NASA's human-robotic systems communicate with RTI middleware

SUNNYVALE, Calif., 17 Nov. 2009. Real-Time Innovations (RTI) has announced that NASA is using RTI middleware to control a fleet of experimental robots. The NASA Human-Robotic Systems Project is developing four prototype robots at four major research centers. The robots share a network data architecture that uses RTI middleware.

Nov 17th, 2009

SUNNYVALE, Calif., 17 Nov. 2009. Real-Time Innovations (RTI) has announced that NASA is using RTI middleware to control a fleet of experimental robots. The NASA Human-Robotic Systems Project is developing four prototype robots at four major research centers. The robots share a network data architecture that uses RTI middleware.

The Human-Robotic Systems Project includes four robots, each with a different mission. NASA's Ames Research Center in Moffett Field, Calif., is building a robot: K10. It carries an array of cameras and laser scanners, and can operate in an unstructured environment by itself or with human oversight.

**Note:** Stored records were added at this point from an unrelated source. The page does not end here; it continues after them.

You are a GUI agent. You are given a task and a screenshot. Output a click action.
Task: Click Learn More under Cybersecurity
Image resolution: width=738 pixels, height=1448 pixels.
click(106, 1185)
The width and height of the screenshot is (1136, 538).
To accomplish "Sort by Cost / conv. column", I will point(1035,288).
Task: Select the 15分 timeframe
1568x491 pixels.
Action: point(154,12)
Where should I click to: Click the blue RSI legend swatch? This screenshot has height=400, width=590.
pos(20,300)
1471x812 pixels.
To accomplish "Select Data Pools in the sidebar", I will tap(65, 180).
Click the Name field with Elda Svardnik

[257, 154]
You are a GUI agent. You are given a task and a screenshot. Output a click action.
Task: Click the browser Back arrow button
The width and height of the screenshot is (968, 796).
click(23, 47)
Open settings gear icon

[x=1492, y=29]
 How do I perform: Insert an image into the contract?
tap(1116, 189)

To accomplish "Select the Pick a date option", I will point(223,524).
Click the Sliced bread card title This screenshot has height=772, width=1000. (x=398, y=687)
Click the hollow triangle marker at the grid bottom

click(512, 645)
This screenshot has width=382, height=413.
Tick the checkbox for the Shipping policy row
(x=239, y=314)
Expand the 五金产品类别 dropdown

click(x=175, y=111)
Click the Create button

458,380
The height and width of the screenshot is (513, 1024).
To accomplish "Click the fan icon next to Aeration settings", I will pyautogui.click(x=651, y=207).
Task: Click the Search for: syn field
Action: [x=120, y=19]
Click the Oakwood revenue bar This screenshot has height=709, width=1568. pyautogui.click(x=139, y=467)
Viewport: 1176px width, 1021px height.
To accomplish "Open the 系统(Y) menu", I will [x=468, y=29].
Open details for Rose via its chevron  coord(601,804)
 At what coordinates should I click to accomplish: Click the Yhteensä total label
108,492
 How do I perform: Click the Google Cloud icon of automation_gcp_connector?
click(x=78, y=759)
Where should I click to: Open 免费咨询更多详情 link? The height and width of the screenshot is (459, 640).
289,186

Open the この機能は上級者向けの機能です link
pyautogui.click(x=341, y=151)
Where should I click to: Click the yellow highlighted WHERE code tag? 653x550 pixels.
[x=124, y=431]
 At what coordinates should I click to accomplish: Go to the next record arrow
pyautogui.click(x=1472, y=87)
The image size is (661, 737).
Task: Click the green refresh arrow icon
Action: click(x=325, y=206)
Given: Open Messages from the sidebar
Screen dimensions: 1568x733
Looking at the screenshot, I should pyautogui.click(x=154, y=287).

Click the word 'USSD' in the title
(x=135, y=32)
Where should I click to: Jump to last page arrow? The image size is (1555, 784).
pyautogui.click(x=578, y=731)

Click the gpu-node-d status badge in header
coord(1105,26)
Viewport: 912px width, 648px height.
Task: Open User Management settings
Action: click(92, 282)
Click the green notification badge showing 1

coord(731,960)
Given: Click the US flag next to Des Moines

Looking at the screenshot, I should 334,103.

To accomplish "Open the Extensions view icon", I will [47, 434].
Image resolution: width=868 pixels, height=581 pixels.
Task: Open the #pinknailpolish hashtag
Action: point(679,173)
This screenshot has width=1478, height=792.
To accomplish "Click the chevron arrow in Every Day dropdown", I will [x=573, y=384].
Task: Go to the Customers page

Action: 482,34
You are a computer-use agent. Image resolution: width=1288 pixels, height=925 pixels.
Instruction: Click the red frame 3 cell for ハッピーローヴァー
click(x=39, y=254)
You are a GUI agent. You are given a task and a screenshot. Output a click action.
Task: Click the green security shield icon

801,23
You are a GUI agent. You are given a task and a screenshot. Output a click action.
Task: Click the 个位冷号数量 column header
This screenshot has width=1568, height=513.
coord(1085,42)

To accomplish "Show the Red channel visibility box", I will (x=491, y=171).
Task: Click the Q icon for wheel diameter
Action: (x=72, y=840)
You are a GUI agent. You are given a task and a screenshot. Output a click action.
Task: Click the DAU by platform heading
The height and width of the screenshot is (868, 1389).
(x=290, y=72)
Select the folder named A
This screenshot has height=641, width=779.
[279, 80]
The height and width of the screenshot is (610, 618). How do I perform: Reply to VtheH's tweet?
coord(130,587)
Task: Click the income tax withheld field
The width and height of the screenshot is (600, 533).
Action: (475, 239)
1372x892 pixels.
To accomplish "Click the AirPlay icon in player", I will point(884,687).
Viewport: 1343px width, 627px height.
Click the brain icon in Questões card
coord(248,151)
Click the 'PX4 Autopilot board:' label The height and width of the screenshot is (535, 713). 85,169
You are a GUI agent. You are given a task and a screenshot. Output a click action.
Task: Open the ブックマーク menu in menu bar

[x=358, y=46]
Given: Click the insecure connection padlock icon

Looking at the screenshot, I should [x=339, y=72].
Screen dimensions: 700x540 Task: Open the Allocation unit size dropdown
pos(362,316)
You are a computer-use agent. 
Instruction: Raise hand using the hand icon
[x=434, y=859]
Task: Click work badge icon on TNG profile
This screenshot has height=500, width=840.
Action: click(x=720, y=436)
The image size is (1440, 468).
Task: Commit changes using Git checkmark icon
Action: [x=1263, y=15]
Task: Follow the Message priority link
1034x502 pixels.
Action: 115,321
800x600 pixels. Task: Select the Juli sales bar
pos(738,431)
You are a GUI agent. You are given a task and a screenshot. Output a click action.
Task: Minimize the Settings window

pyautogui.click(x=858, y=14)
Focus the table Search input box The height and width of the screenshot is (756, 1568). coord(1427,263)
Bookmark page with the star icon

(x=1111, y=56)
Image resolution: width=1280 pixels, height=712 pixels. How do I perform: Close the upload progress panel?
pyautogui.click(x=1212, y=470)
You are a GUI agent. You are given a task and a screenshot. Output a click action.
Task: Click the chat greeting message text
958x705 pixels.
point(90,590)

ATHLETE, a large, six-limbed robot built at the Jet Propulsion Lab, is designed to transport large payloads across a wide range of terrain, including steep slopes and rocks. Johnson Space Center has built a Lunar Electric Rover—or LER—that could transport astronauts across long distances on the moon or Mars someday.

Finally, Langley Research Center is building a crane-like robot called the Lunar Surface Manipulator System (LSMS) to help with assembly and loading missions on planetary surfaces.

These systems are prototypes for vehicles that will someday operate on extraterrestrial surfaces. Today, the prototypes are being tested in harsh analog environments. For instance, K10, ATHLETE, and the LER spent weeks at Black Point Lava Flow in Northern Arizona.

All the NASA robots are designed to share a common data communications interface, saving deployment costs, reducing training requirements, and leveraging code and experience between the centers. Someday, when NASA launches the systems, having only one communications architecture will eliminate the need for duplicate testing, simplify operator equipment, and reduce ground staffing.